▶ _Requirements_:
Please reproduce every row below character for character, leaving out the pictures.

Begin Stored data

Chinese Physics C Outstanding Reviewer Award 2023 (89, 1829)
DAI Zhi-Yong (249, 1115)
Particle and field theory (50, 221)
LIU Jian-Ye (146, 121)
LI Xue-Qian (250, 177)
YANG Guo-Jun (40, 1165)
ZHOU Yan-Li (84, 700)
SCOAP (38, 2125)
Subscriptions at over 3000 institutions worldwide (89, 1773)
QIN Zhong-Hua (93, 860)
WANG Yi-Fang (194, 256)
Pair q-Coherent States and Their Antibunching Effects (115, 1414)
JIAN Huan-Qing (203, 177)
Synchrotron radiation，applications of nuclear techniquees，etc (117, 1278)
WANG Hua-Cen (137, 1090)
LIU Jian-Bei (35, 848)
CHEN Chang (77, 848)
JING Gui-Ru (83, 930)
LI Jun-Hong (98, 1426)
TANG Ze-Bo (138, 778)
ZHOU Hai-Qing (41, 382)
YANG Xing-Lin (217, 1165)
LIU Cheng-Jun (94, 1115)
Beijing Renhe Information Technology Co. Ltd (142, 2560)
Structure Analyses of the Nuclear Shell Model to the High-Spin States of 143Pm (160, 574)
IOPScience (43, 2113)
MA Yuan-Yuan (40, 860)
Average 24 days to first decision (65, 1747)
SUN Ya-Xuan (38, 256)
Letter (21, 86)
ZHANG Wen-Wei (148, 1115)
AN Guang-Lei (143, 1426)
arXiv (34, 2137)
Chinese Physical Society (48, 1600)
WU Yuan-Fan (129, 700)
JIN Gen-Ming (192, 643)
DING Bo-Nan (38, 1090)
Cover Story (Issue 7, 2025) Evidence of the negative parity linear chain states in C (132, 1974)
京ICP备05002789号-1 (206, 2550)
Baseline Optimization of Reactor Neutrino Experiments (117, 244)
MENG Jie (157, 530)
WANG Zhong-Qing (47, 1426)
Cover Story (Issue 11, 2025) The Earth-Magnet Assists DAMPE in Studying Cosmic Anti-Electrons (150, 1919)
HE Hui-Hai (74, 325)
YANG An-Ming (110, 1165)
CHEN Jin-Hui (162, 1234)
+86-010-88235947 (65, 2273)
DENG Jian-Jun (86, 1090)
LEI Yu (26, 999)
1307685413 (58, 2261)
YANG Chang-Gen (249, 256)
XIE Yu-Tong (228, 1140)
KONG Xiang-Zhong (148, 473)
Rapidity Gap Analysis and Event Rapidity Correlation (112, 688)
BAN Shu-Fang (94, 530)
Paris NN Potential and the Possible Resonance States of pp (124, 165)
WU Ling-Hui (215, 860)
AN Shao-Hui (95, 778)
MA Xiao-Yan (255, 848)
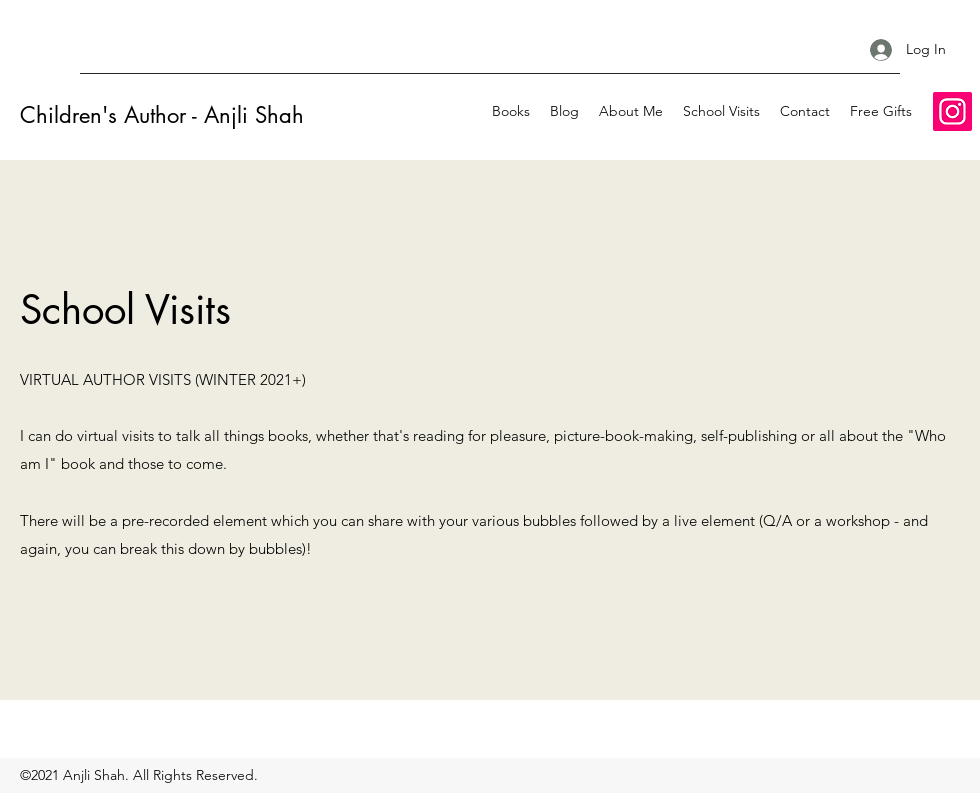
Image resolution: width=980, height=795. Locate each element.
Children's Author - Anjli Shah (162, 115)
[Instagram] (952, 111)
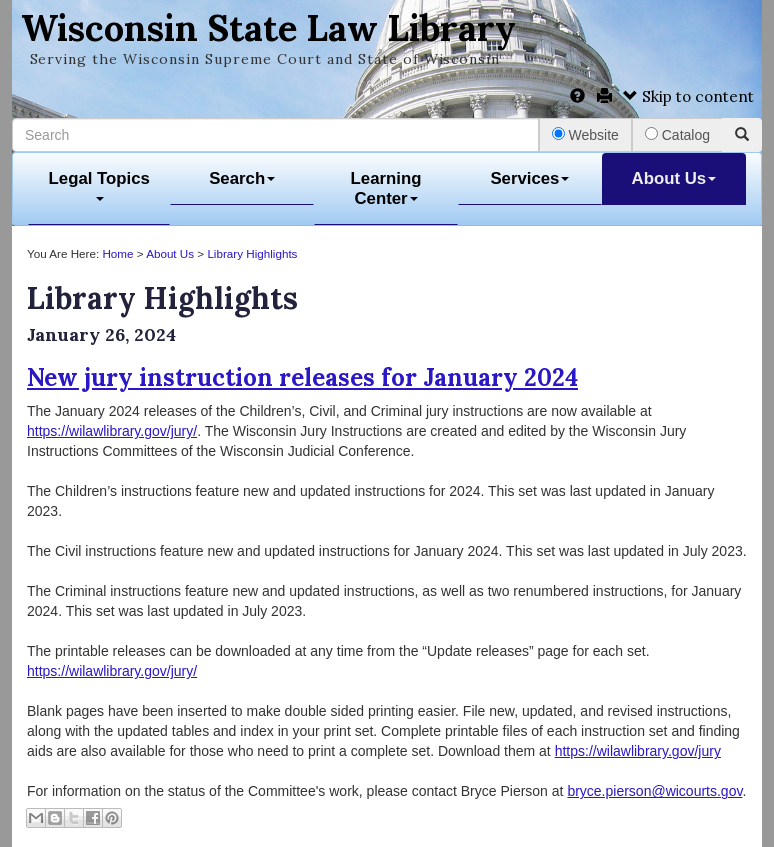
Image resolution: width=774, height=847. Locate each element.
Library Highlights (252, 253)
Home (117, 253)
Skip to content (688, 96)
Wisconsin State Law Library (268, 28)
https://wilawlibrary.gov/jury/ (112, 431)
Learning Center (386, 188)
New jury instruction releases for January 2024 (302, 377)
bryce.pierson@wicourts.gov (654, 791)
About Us (674, 178)
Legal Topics (99, 185)
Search (242, 178)
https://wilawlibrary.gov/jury (638, 751)
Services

End Stored data

▶ _Exercise answer_:
Chinese Physics C Outstanding Reviewer Award 2023 (89, 1829)
DAI Zhi-Yong (249, 1115)
Particle and field theory (50, 221)
LIU Jian-Ye (146, 121)
LI Xue-Qian (250, 177)
YANG Guo-Jun (40, 1165)
ZHOU Yan-Li (84, 700)
SCOAP (38, 2125)
Subscriptions at over 3000 institutions worldwide (89, 1773)
QIN Zhong-Hua (93, 860)
WANG Yi-Fang (194, 256)
Pair q-Coherent States and Their Antibunching Effects (115, 1414)
JIAN Huan-Qing (203, 177)
Synchrotron radiation，applications of nuclear techniquees，etc (117, 1278)
WANG Hua-Cen (137, 1090)
LIU Jian-Bei (35, 848)
CHEN Chang (77, 848)
JING Gui-Ru (83, 930)
LI Jun-Hong (98, 1426)
TANG Ze-Bo (138, 778)
ZHOU Hai-Qing (41, 382)
YANG Xing-Lin (217, 1165)
LIU Cheng-Jun (94, 1115)
Beijing Renhe Information Technology Co. Ltd (142, 2560)
Structure Analyses of the Nuclear Shell Model to the High-Spin States of 143Pm (160, 574)
IOPScience (43, 2113)
MA Yuan-Yuan (40, 860)
Average 24 days to first decision (65, 1747)
SUN Ya-Xuan (38, 256)
Letter (21, 86)
ZHANG Wen-Wei (148, 1115)
AN Guang-Lei (143, 1426)
arXiv (34, 2137)
Chinese Physical Society (48, 1600)
WU Yuan-Fan (129, 700)
JIN Gen-Ming (192, 643)
DING Bo-Nan (38, 1090)
Cover Story (Issue 7, 2025) Evidence of the negative parity linear chain states in C (132, 1974)
京ICP备05002789号-1 (206, 2550)
Baseline Optimization of Reactor Neutrino Experiments (117, 244)
MENG Jie (157, 530)
WANG Zhong-Qing (47, 1426)
Cover Story (Issue 11, 2025) The Earth-Magnet Assists DAMPE in Studying Cosmic Anti-Electrons (150, 1919)
HE Hui-Hai (74, 325)
YANG An-Ming (110, 1165)
CHEN Jin-Hui (162, 1234)
+86-010-88235947 (65, 2273)
DENG Jian-Jun (86, 1090)
LEI Yu (26, 999)
1307685413 (58, 2261)
YANG Chang-Gen (249, 256)
XIE Yu-Tong (228, 1140)
KONG Xiang-Zhong (148, 473)
Rapidity Gap Analysis and Event Rapidity Correlation (112, 688)
BAN Shu-Fang (94, 530)
Paris NN Potential and the Possible Resonance States of pp (124, 165)
WU Ling-Hui (215, 860)
AN Shao-Hui (95, 778)
MA Xiao-Yan (255, 848)
Image resolution: width=980, height=795. Locate each element.
Children's Author - Anjli Shah (162, 115)
[Instagram] (952, 111)
Image resolution: width=774, height=847. Locate each element.
Library Highlights (252, 253)
Home (117, 253)
Skip to content (688, 96)
Wisconsin State Law Library (268, 28)
https://wilawlibrary.gov/jury/ (112, 431)
Learning Center (386, 188)
New jury instruction releases for January 2024 (302, 377)
bryce.pierson@wicourts.gov (654, 791)
About Us (674, 178)
Legal Topics (99, 185)
Search (242, 178)
https://wilawlibrary.gov/jury (638, 751)
Services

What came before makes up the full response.